__TASK PROMPT__
Word for word, restate the entries below and exclude every image.

__Collected data entries__
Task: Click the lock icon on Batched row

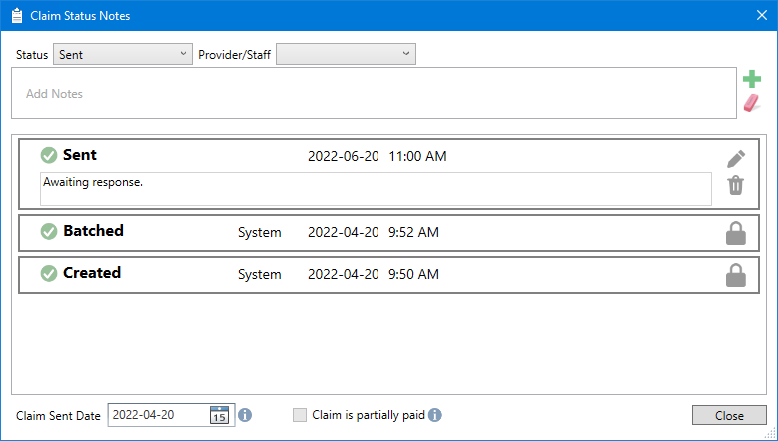Action: pos(735,233)
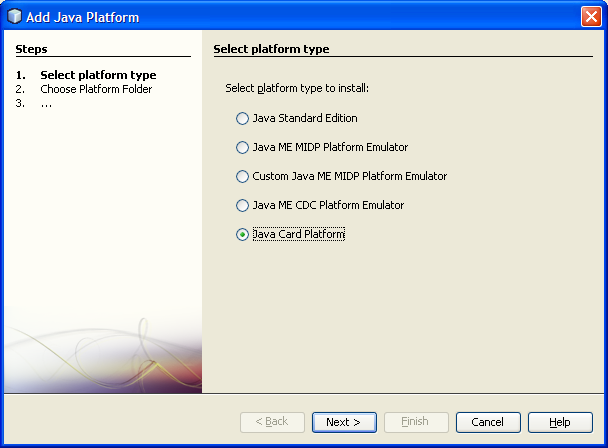The image size is (608, 448).
Task: Click the Java Card Platform radio button
Action: (241, 235)
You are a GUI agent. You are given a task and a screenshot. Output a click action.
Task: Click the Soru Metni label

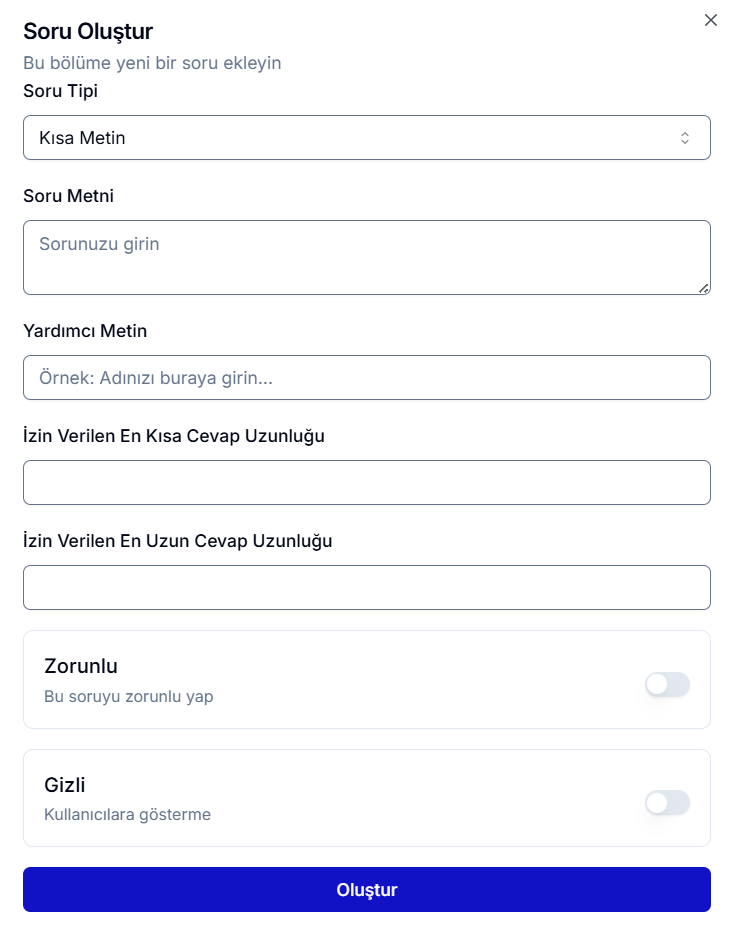(68, 196)
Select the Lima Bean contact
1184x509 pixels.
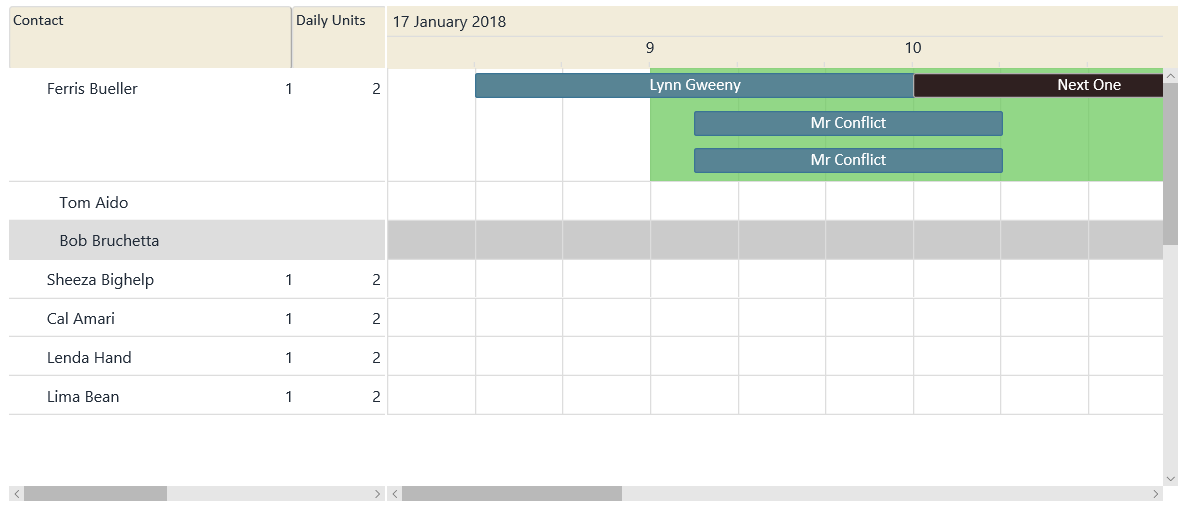[x=83, y=396]
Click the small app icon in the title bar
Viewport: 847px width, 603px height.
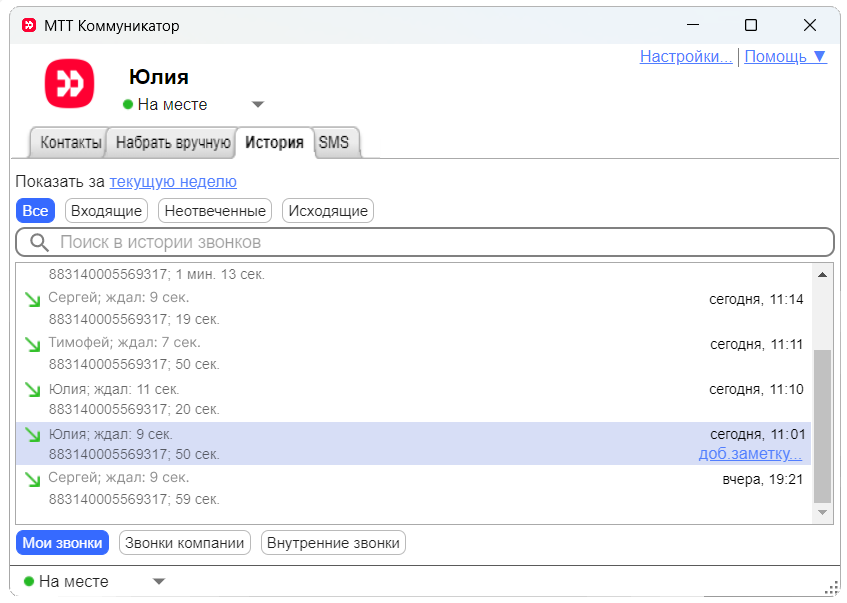click(29, 26)
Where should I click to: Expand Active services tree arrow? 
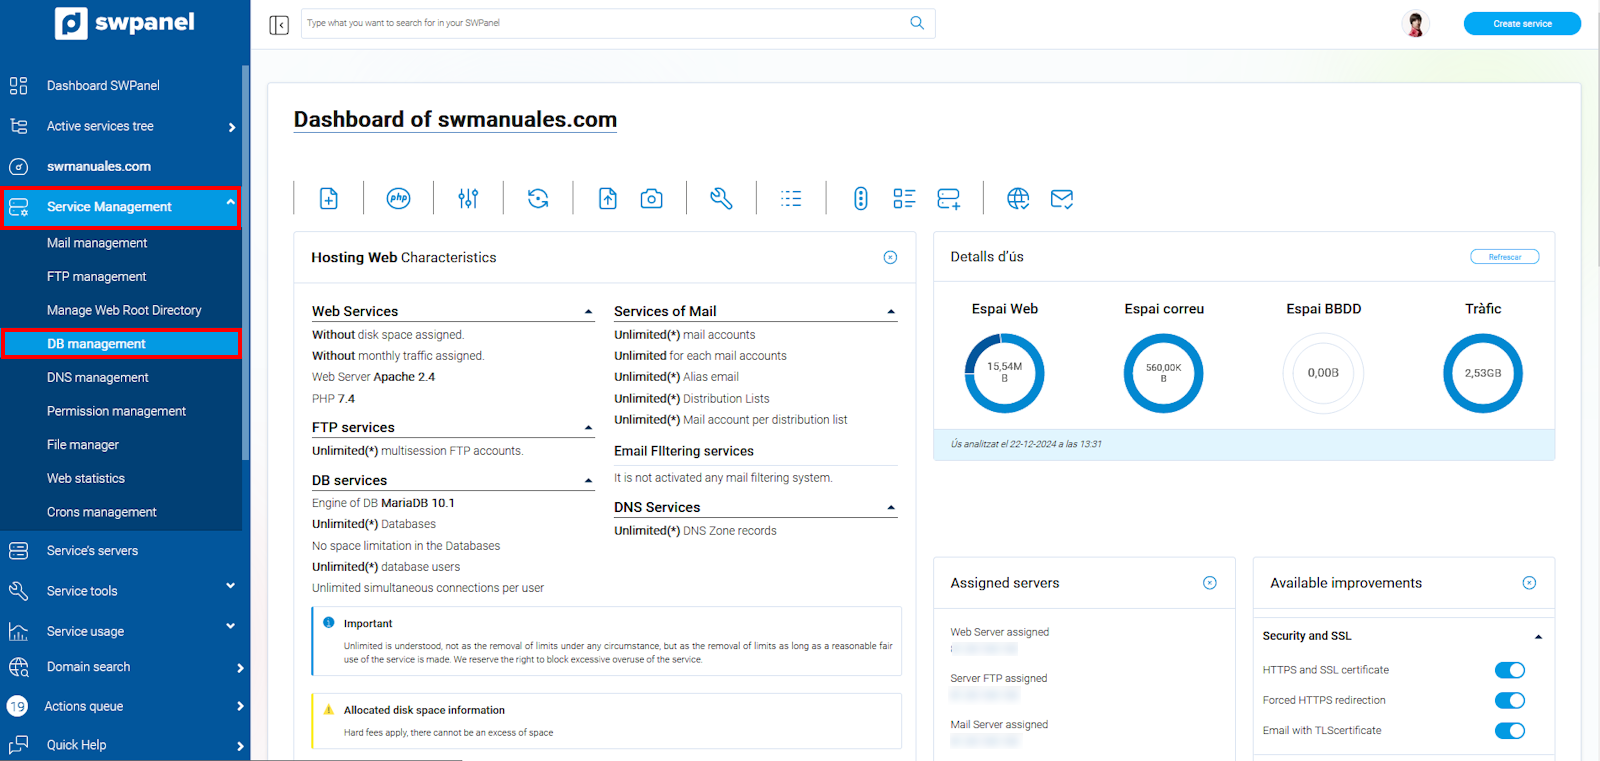point(232,127)
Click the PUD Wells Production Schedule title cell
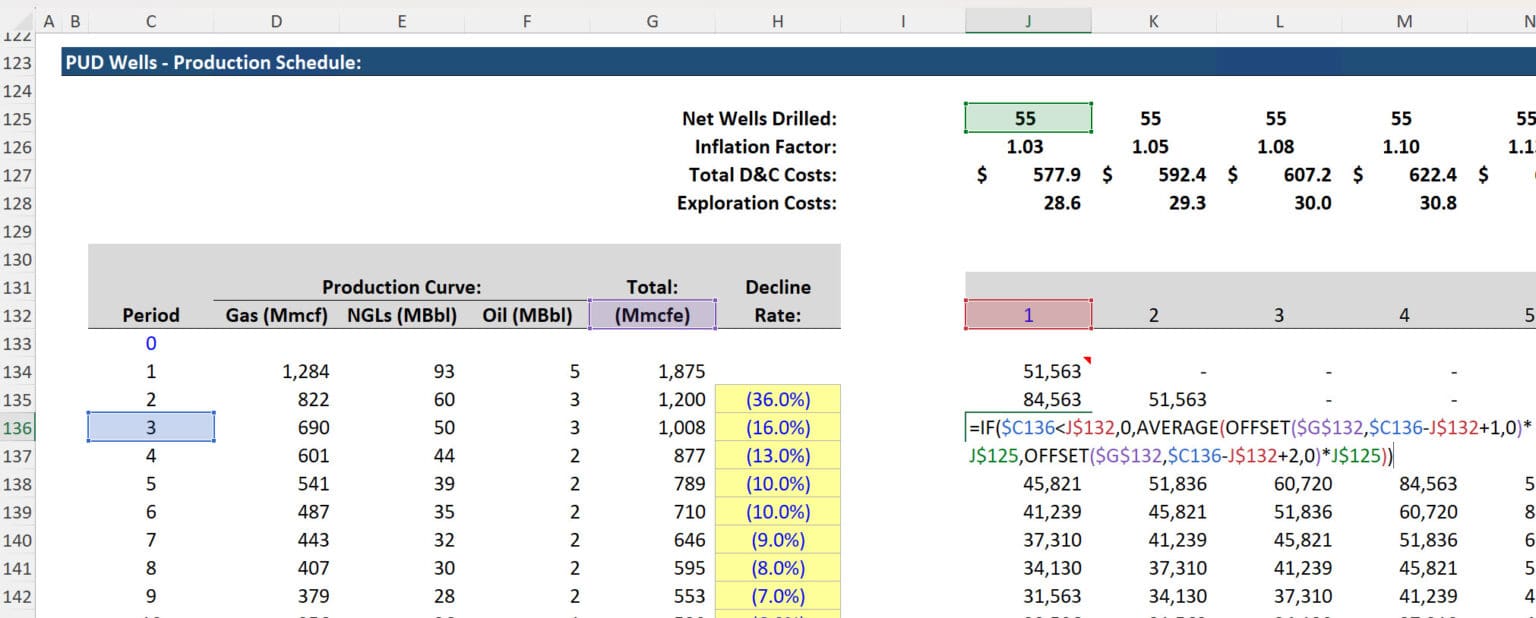This screenshot has width=1536, height=618. 200,62
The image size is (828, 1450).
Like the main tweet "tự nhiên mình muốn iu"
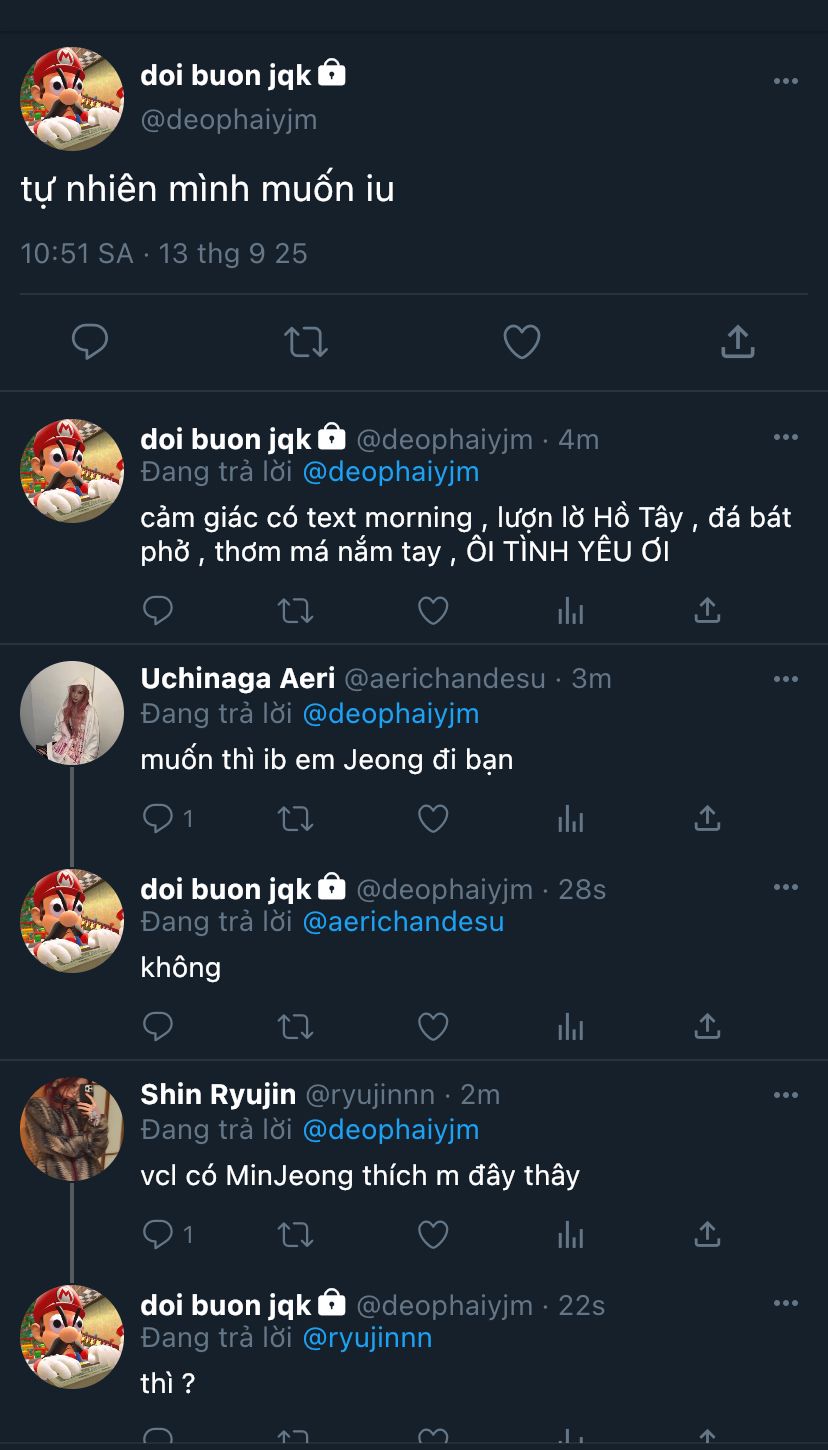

__ANSWER TO THIS PROBLEM__
Task: Click the lock icon on Batched row

Action: pos(735,233)
The image size is (608, 448).
Task: Click the Java Card Platform radio button
Action: (241, 235)
You are a GUI agent. You are given a task and a screenshot. Output a click action.
Task: Click the Soru Metni label

(68, 196)
Select the Lima Bean contact
1184x509 pixels.
[x=83, y=396]
Click the small app icon in the title bar
Viewport: 847px width, 603px height.
click(29, 26)
Where should I click to: Expand Active services tree arrow? 
point(232,127)
Click the PUD Wells Production Schedule title cell
This screenshot has width=1536, height=618. 200,62
The image size is (828, 1450).
Like the main tweet "tự nhiên mình muốn iu"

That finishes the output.